This expansion also unlocks emerging markets like Southeast Asia and Africa, where eSIM adoption is being boosted by national IoT strategies. Regulatory alignment, such as GSMA’s zero-touch provisioning standards, is reducing fragmentation and supporting SaaS-style interoperability across devices and carriers.
And with iSIM technology—where the SIM is embedded directly into the processor—growing at 160% CAGR, even smaller and more efficient integrations are coming.

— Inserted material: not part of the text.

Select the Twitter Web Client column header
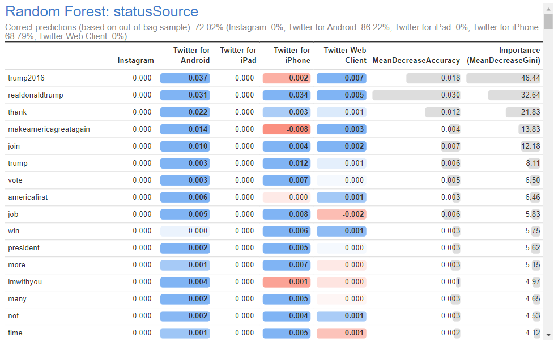Screen dimensions: 558x345 tap(345, 55)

Conclusion: eSIM Is Not Just a Trend—It’s the Infrastructure of SaaS 2.0
What we’re seeing with eSIM isn’t simply a telecom upgrade—it’s the emergence of a new layer of digital infrastructure, one that blends the flexibility of SaaS with the reach and utility of global connectivity. As cloud-native, pay-as-you-go eSIM platforms mature, they’re enabling a future where connectivity itself becomes a programmable service, embedded into apps, platforms, and ecosystems the same way payments, authentication, or analytics already are.
This is unfolding against a backdrop of major trends: the normalization of borderless workforces, surging IoT deployments, rising demand for hybrid and private 5G networks, and a growing focus on zero-trust and embedded security. Every one of these requires seamless, scalable, remote-managed connectivity—and that’s exactly what eSIM delivers.
Startups are no longer just offering eSIMs—they’re building platforms, APIs, and tools that let others monetize connectivity as if it were software. Investors are already catching on: funding in the eSIM space has accelerated sharply in 2024–2025, with unicorn valuations, consolidation plays, and enterprise integrations on the rise.
In short, the eSIM business model is no longer about selling mobile access—it’s about selling access to infrastructure that scales like SaaS. Those who recognize this shift early—whether they’re telcos, tech founders, or travel platforms—stand to shape one of the most important and overlooked SaaS frontiers of the next decade.